[TASK DESCRIPTION] The material below must be output exactly, line for line.
[Opening EXERCISE MATERIAL section]
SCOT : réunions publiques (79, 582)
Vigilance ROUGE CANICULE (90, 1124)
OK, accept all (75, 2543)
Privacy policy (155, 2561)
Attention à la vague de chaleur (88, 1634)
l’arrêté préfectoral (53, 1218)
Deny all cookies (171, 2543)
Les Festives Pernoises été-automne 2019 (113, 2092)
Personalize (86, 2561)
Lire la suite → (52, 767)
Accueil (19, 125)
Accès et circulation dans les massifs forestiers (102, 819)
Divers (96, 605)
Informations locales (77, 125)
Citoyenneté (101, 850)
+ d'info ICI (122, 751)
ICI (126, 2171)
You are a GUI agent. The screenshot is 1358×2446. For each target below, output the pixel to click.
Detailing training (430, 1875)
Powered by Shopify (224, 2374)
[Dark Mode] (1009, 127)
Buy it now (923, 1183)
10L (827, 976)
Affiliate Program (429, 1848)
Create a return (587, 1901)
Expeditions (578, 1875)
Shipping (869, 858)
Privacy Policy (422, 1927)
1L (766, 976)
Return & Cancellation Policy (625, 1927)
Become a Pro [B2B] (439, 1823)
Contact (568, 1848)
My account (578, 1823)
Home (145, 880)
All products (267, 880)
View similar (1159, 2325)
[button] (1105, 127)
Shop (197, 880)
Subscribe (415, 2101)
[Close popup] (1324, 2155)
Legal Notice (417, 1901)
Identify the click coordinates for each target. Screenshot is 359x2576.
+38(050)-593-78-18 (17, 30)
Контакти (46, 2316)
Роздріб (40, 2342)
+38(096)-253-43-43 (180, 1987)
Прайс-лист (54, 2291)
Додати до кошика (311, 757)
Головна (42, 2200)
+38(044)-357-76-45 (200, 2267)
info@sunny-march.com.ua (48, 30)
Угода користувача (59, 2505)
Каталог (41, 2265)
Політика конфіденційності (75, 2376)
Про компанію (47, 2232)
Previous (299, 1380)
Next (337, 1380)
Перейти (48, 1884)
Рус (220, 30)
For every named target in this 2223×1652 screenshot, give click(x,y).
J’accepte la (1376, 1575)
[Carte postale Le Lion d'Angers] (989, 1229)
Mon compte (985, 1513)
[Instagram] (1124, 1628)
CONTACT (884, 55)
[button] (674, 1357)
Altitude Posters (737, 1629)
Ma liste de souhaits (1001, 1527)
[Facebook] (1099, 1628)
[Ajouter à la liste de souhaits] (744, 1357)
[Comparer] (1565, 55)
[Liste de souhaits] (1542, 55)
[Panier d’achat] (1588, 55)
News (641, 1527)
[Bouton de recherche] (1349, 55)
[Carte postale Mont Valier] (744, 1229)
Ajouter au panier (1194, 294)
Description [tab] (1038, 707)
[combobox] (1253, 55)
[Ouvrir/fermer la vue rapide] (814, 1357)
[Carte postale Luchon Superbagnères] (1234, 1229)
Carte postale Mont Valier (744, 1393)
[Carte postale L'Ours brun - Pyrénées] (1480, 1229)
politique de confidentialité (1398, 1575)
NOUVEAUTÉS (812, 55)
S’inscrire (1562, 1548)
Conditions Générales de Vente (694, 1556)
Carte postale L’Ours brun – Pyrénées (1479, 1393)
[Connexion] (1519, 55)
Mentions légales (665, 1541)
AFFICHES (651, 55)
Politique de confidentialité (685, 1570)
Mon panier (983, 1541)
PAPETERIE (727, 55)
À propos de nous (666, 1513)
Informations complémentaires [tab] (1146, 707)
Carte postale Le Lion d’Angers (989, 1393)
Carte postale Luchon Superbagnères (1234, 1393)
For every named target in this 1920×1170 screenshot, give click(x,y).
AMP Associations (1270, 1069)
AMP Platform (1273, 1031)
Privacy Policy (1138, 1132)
[Closing EXERCISE MATERIAL section]
[RESPONSE]
SCOT : réunions publiques (79, 582)
Vigilance ROUGE CANICULE (90, 1124)
OK, accept all (75, 2543)
Privacy policy (155, 2561)
Attention à la vague de chaleur (88, 1634)
l’arrêté préfectoral (53, 1218)
Deny all cookies (171, 2543)
Les Festives Pernoises été-automne 2019 (113, 2092)
Personalize (86, 2561)
Lire la suite → (52, 767)
Accueil (19, 125)
Accès et circulation dans les massifs forestiers (102, 819)
Divers (96, 605)
Informations locales (77, 125)
Citoyenneté (101, 850)
+ d'info ICI (122, 751)
ICI (126, 2171)
You are a GUI agent. The screenshot is 1358×2446. For each target below, output the pixel to click.
Detailing training (430, 1875)
Powered by Shopify (224, 2374)
[Dark Mode] (1009, 127)
Buy it now (923, 1183)
10L (827, 976)
Affiliate Program (429, 1848)
Create a return (587, 1901)
Expeditions (578, 1875)
Shipping (869, 858)
Privacy Policy (422, 1927)
1L (766, 976)
Return & Cancellation Policy (625, 1927)
Become a Pro [B2B] (439, 1823)
Contact (568, 1848)
My account (578, 1823)
Home (145, 880)
All products (267, 880)
View similar (1159, 2325)
[button] (1105, 127)
Shop (197, 880)
Subscribe (415, 2101)
[Close popup] (1324, 2155)
Legal Notice (417, 1901)
Identify the click coordinates for each target. Screenshot is 359x2576.
+38(050)-593-78-18 (17, 30)
Контакти (46, 2316)
Роздріб (40, 2342)
+38(096)-253-43-43 (180, 1987)
Прайс-лист (54, 2291)
Додати до кошика (311, 757)
Головна (42, 2200)
+38(044)-357-76-45 (200, 2267)
info@sunny-march.com.ua (48, 30)
Угода користувача (59, 2505)
Каталог (41, 2265)
Політика конфіденційності (75, 2376)
Про компанію (47, 2232)
Previous (299, 1380)
Next (337, 1380)
Перейти (48, 1884)
Рус (220, 30)
For every named target in this 2223×1652 screenshot, give click(x,y).
J’accepte la (1376, 1575)
[Carte postale Le Lion d'Angers] (989, 1229)
Mon compte (985, 1513)
[Instagram] (1124, 1628)
CONTACT (884, 55)
[button] (674, 1357)
Altitude Posters (737, 1629)
Ma liste de souhaits (1001, 1527)
[Facebook] (1099, 1628)
[Ajouter à la liste de souhaits] (744, 1357)
[Comparer] (1565, 55)
[Liste de souhaits] (1542, 55)
[Panier d’achat] (1588, 55)
News (641, 1527)
[Bouton de recherche] (1349, 55)
[Carte postale Mont Valier] (744, 1229)
Ajouter au panier (1194, 294)
Description [tab] (1038, 707)
[combobox] (1253, 55)
[Ouvrir/fermer la vue rapide] (814, 1357)
[Carte postale Luchon Superbagnères] (1234, 1229)
Carte postale Mont Valier (744, 1393)
[Carte postale L'Ours brun - Pyrénées] (1480, 1229)
politique de confidentialité (1398, 1575)
NOUVEAUTÉS (812, 55)
S’inscrire (1562, 1548)
Conditions Générales de Vente (694, 1556)
Carte postale L’Ours brun – Pyrénées (1479, 1393)
[Connexion] (1519, 55)
Mentions légales (665, 1541)
AFFICHES (651, 55)
Politique de confidentialité (685, 1570)
Mon panier (983, 1541)
PAPETERIE (727, 55)
À propos de nous (666, 1513)
Informations complémentaires [tab] (1146, 707)
Carte postale Le Lion d’Angers (989, 1393)
Carte postale Luchon Superbagnères (1234, 1393)
For every named target in this 1920×1170 screenshot, give click(x,y).
AMP Associations (1270, 1069)
AMP Platform (1273, 1031)
Privacy Policy (1138, 1132)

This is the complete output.